A/B testing - The dos, the don’ts and the details!

In order to ensure your digital marketing campaign is the best it can be, extensive testing is crucial. One of the most popular and reliable methods is called A/B testing, sometimes referred to as split testing.

A/B testing is a method of optimizing your conversion rate by comparing two separate versions of the same web page and comparing their performance. In this article, you'll receive a primer on some key terms and concepts that you'll need to understand what A/B testing is all about, and why it's important.

Why Is A/B Testing Essential?
Let's say you're creating a landing page for your website. You have a nice, clean design, eye-catching images, and an effective call-to-action. You might like what you've come up with - but how do you know how will it perform once it's put into action? Will your landing page be effective for some audiences, but not for others? Could just a few simple changes be the key to a higher conversion rate?

That's where A/B testing comes in. With A/B testing you can create multiple variations of the same customer experience, and pinpoint which elements of your design are effective and which are detracting from the experience. Through testing, you can collect the data that will allow you to ask more focused questions about your design, which will help you make the changes your web page requires.

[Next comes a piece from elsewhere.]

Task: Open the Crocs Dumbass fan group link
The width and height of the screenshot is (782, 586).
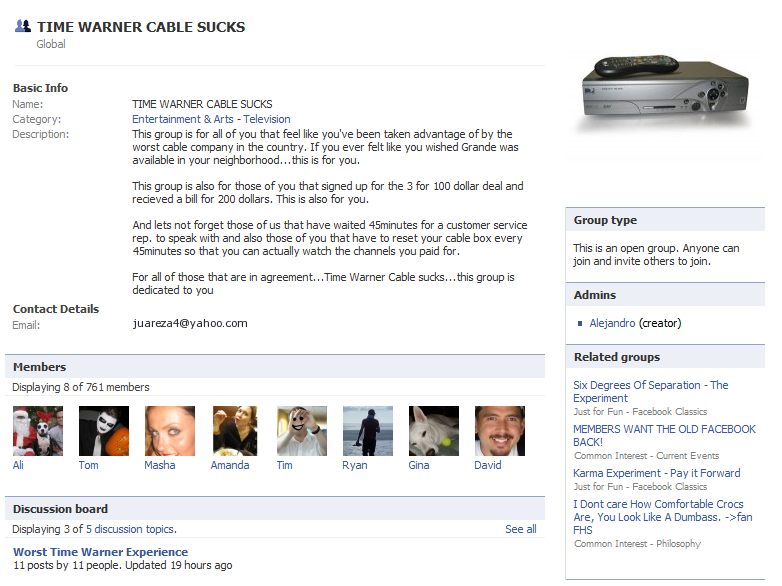Action: [662, 517]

Image Credit: ConversionXL

What Can Be Tested?
You can create variations for any aspect of your page's layout, from copy (i.e. the words written on the page) to images to small design elements (where things are on the page and how they look). One group, for example, might be shown an email ad with a picture of a couple using the product or service, while another group might see an image of a single person. Or one landing page could have a large splash banner at the top boasting a special offer, while the other could be more subtle.

Some other elements that can be tested include:

  • Links
  • Call to action buttons
  • Social proof
  • Headlines
  • Links
  • Other design elements (colors, width of banners, etc.)

A/B Testing Process
When running your tests, it's important to be as thorough and scientific as possible. You want to approach it like an experiment, with a control group and different variables.

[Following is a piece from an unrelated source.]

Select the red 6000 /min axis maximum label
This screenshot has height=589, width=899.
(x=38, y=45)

In order to run a successful A/B testing experiment, you'll need to take the following steps:

  1. Gather data. Use analytics to determine where people are bouncing from your conversion funnel. This will help you begin to develop your solution and inform where you should begin your a/b testing.
  2. Pick a specific variable to test. One of the most important things to keep in mind for A/B testing is that you need to test only one thing at a time between the A and B versions. If you test two completely different pages with different copy, images, and layout, you'll certainly find out which of the two are more effective. But you won't know why one is more effective than the other, or what specific parts of your page your customers are responding to. Maybe the page you found to be less effective would actually perform much better than the "superior" one with just a few key changes. Keep it focused.
  3. Identify a goal. Work to develop some metric by which you will measure success. Goals could include a higher clickthrough rate, more products sold, more email sign-ups, or whatever else that you want to improve.
  4. Form a hypothesis. Using the data you gathered earlier on what parts of your website are underperforming, construct a hypothesis of how they could be improved. An example hypothesis could look like: "With shorter and more concise copy on the landing page, conversion will be increased."
  5. Test your hypothesis. Randomly assign visitors on your website to either your new, experimental page, or your original one. Collect data on how your visitors react to both versions. You will need to let the test run for a while to get good results. How long this will take depends on your business and goals. ABTasty has a helpful calculator to help you determine how long your testing period should be.
  6. Examine your results. Compare the two versions to see which one collected the highest number of conversions. If the difference is unclear, revisit your hypothesis and create a new version that will give you more testable results.
  7. Make the necessary changes. If there's a clear winner, you can now implement the new page and start getting more conversions! You can also use the data you've collected to make changes to other parts of your website that might still need work.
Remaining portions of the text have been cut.